I didn't fully appreciate the effects of the atomized individual until I was doing doorbelling in the suburbs of Tacoma for an election. I couldn't help but see, in the huge, empty houses that were opened to me, a lot of pain. Nobody knew anybody or anything -- a stranger was met with immediate suspicion, a neighbor's opinion was about as alien and irrelevant as the weather on Mars. It was then that I resolved to stay in Seattle indefinitely. I never want a big house in the suburbs; the thought of bouncing between house, car, work, car, house, ad infinitum, leaves me terrified. If I had a million dollars to spend on an abode, I'd probably just buy up my apartment building and replace the carpet. The thought of owning a house in some place like Renton or Shoreline is an actual agony. I know that's a matter of taste, and as a natural misanthrope, I appreciate having space to myself, but... room upon room to store... stuff? Having to get in a car and drive for the least occasion? Never!

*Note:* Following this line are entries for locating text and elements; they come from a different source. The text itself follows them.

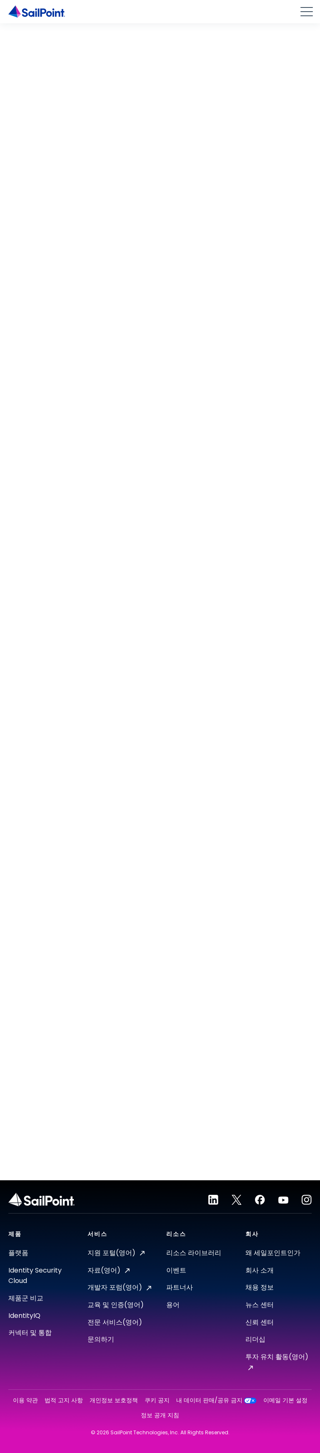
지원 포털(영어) (116, 1253)
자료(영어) (109, 1270)
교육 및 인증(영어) (116, 1305)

@11: i just moved here and i find it to be friendlier than the sf bay area, my native land. people here give you the benefit of the doubt, they are more open, more eager to spend time with you. but maybe it's just me. in any case, i don't get the "seattle freeze" like so many warn me about. my main problem here is my own insecurities and sadness. and i brought that with me from san francisco. dumping it asap, too.
people in general are becoming MORE lonely and disconnected in our cities [and everywhere else]. Obviously "more city=more better" isn't the answer. We need to decentralize govt and pull the plug on mega corporations; take it back to the lifestyle where you were were born into a large tribal family state [150 people] and basically stayed there your whole life. At the same time socially engineering a global nature cult that will bend societies will towards re-wilding the sprawl-burbs and building your super dense megacities.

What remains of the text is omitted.